* _Written instruction_
Can you lay out the records as a two-column CSV with the columns request and answer, covering only those between the lines holding "Given: Open mail" and "tap(206, 367)", inclusive? Put one row per request, give each field in quotes with line breaks replaced by spaces, and leave the pictures out.

* _Material provided_
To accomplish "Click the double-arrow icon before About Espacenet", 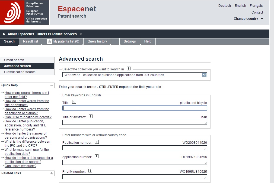I will [x=4, y=34].
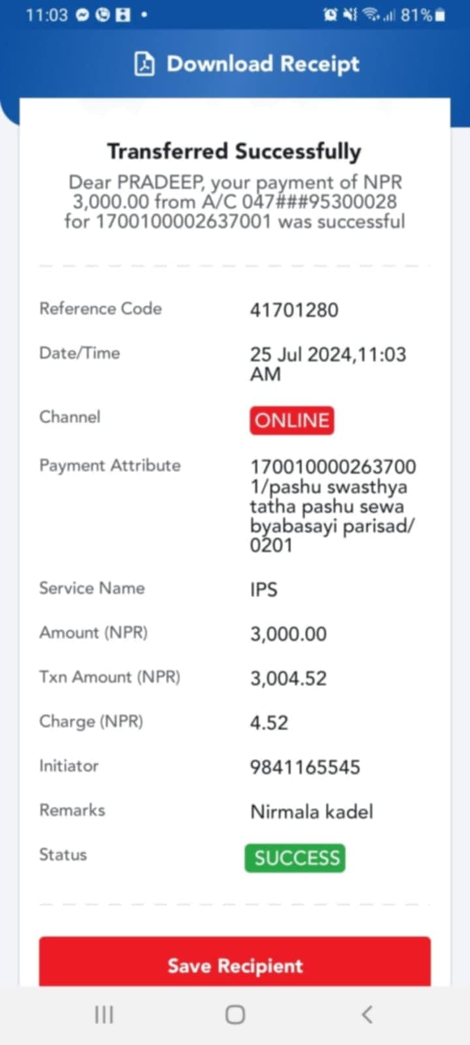Tap the muted vibrate status icon

point(351,14)

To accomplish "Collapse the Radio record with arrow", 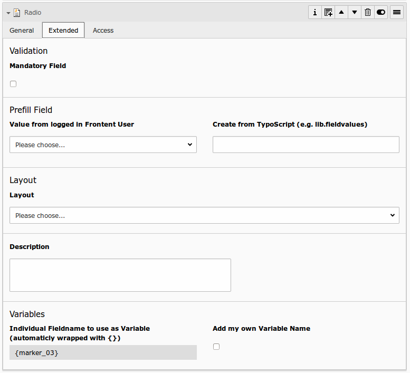I will coord(8,13).
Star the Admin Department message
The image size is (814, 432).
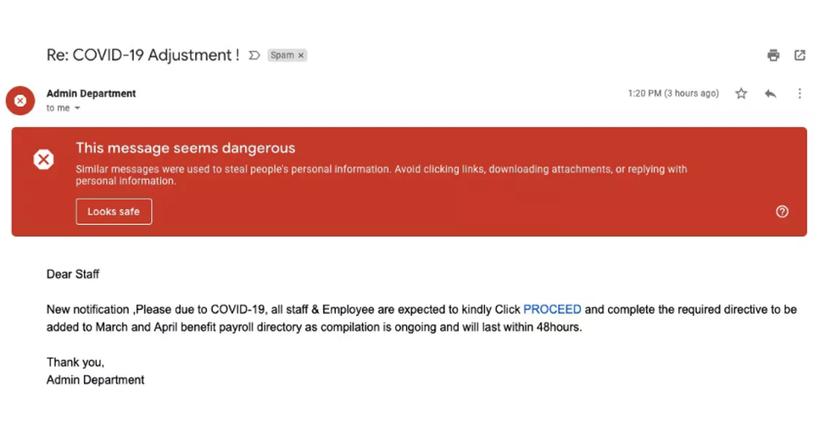click(x=741, y=93)
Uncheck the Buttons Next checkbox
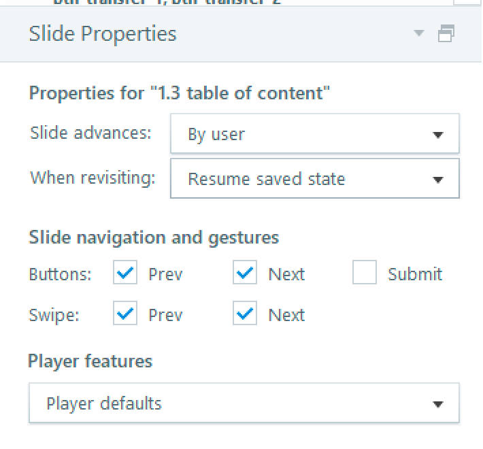 pos(245,273)
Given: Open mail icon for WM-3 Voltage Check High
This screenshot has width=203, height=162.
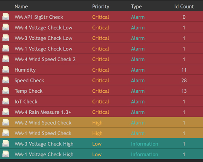Looking at the screenshot, I should pos(6,143).
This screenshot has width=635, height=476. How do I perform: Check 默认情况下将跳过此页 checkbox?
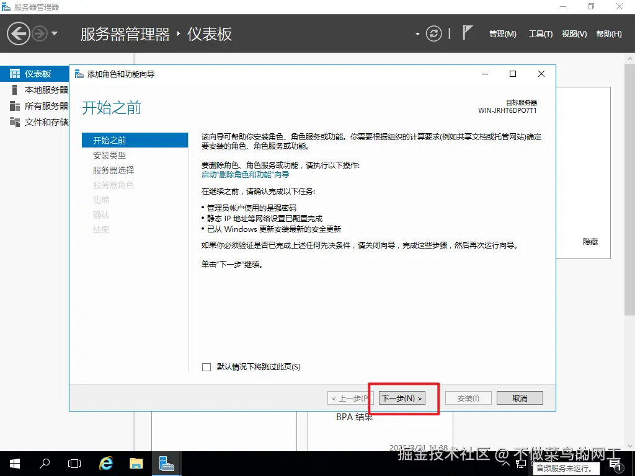tap(206, 367)
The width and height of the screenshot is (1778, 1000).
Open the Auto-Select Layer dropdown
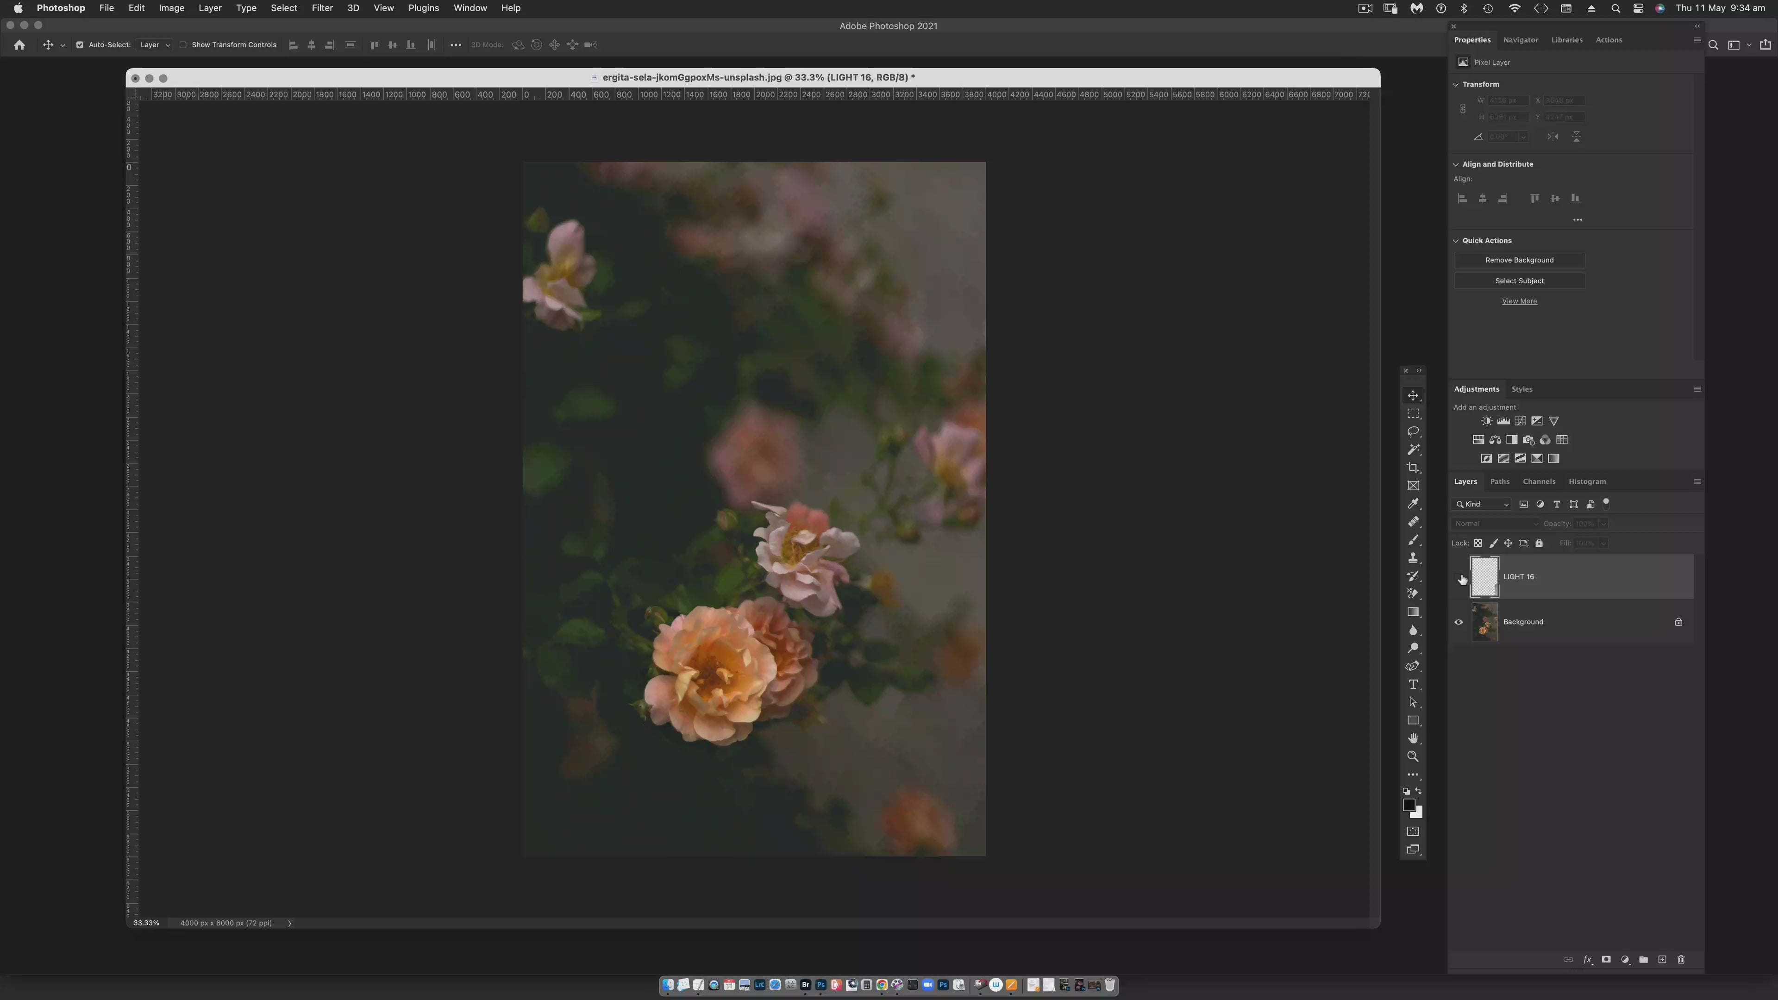[x=155, y=45]
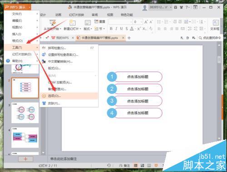Screen dimensions: 227x172
Task: Click the new tab plus button
Action: 129,38
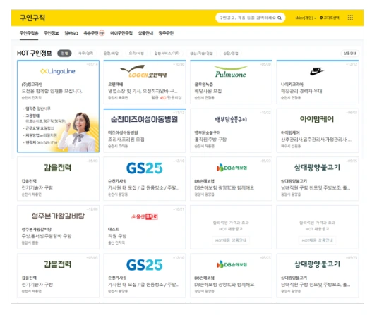Image resolution: width=372 pixels, height=315 pixels.
Task: Click the search magnifier icon
Action: point(280,18)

* _In response_
request,answer
"Given: Open mail icon for WM-3 Voltage Check High This screenshot has width=203, height=162.","Looking at the screenshot, I should pos(6,143)."
"This screenshot has width=635, height=476. How do I perform: Check 默认情况下将跳过此页 checkbox?","tap(206, 367)"